In such imaging applications, formation evaluation measurements may be acquired and correlated with corresponding tool face measurements while the housing 110 rotates in the borehole. The formation evaluation measurements and corresponding tool face measurements may be used to construct a borehole image using substantially any know methodologies, for example, conventional binning, windowing, or probability distribution algorithms. U.S. Pat. No. 5,473,158 discloses a conventional binning algorithm for constructing a borehole image. Commonly assigned U.S. Pat. No. 7,027,926 discloses a technique for constructing a borehole image in which sensor data is convolved with a one-dimensional window function. Commonly assigned, U.S. patent application Ser. No. 11/881,043 (now U.S. Pat. No. 7,558,675) describes an image constructing technique in which sensor data is probabilistically distributed in either one or two dimensions. It will be appreciated by those of ordinary skill in the art that a borehole image is essentially a two-dimensional representation of a measured formation (or borehole) parameter as a function of sensor tool face and measured depth of the borehole.

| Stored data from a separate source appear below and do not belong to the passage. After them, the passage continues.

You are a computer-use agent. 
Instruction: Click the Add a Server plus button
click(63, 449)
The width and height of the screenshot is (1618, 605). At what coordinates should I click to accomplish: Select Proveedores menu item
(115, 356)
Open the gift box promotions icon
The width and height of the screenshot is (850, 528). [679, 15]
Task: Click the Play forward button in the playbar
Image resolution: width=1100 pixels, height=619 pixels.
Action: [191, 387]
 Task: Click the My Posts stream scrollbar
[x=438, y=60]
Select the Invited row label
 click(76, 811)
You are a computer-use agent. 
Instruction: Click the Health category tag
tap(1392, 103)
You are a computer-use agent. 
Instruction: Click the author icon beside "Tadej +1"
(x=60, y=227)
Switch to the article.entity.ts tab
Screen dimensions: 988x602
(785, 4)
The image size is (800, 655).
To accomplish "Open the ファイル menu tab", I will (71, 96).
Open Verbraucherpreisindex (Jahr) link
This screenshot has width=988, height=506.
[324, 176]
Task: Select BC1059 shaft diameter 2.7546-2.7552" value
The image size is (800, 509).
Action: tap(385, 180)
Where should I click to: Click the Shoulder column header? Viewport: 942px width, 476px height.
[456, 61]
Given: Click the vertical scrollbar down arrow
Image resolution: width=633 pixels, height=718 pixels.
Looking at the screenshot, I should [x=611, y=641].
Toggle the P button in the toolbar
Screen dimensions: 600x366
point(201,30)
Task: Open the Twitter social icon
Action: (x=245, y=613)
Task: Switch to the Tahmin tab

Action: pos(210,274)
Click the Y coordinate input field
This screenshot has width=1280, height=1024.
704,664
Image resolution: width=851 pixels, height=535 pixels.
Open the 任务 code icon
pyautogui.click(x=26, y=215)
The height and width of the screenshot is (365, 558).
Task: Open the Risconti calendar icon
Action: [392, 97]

The constructed borehole images may be evaluated uphole and/or downhole using techniques known to those of ordinary skill in the art. The evaluated borehole images may then be used as the basis for steering decisions (i.e., blade adjustment decisions). For example, the ratio of high side gamma ray counts to low side gamma ray counts may be obtained from the constructed borehole image and may be used to control the direction of drilling in the manner described above. Moreover, evaluation of the borehole image may advantageously enable a formation dip angle to be determined. The dip angle is known to those of ordinary skill in the art to be the tilt angle of the subterranean formation relative to the surface of the earth. The dip angle acquired from the borehole image may also be used as a basis for steering decisions.
With reference again to
In the exemplary embodiments shown above, modules 130 and 140 are in electronic communication with pressure sensors 262, 272A, 272B, 272C and displacement sensors 264, 274A, 274B, 274C. Modules 130 and 140 are further in electronic communication with valves 235, 254A-C, and 256A-C. The control modules 130 and 140 may further include instructions to receive rotation and/or flow rate encoded commands from the surface and to cause the steering tool 100 to execute such commands upon receipt. Module 140 typically further includes at least one tri-axial arrangement of accelerometers as well as instructions for computing gravity tool face and borehole inclination (as is known to those of ordinary skill in the art). Such computations may be made using either software or hardware mechanisms (using analog or digital circuits). Electronic module 140 may also further include one or more sensors for measuring the rotation rate of the drill string (such as accelerometer deployments and/or Hall-Effect sensors) as well as instructions executing rotation rate computations. Exemplary sensor deployments and measurement methods are disclosed, for example, in commonly assigned, U.S. Patent Publications 2007/0107937 and 2007/0289373.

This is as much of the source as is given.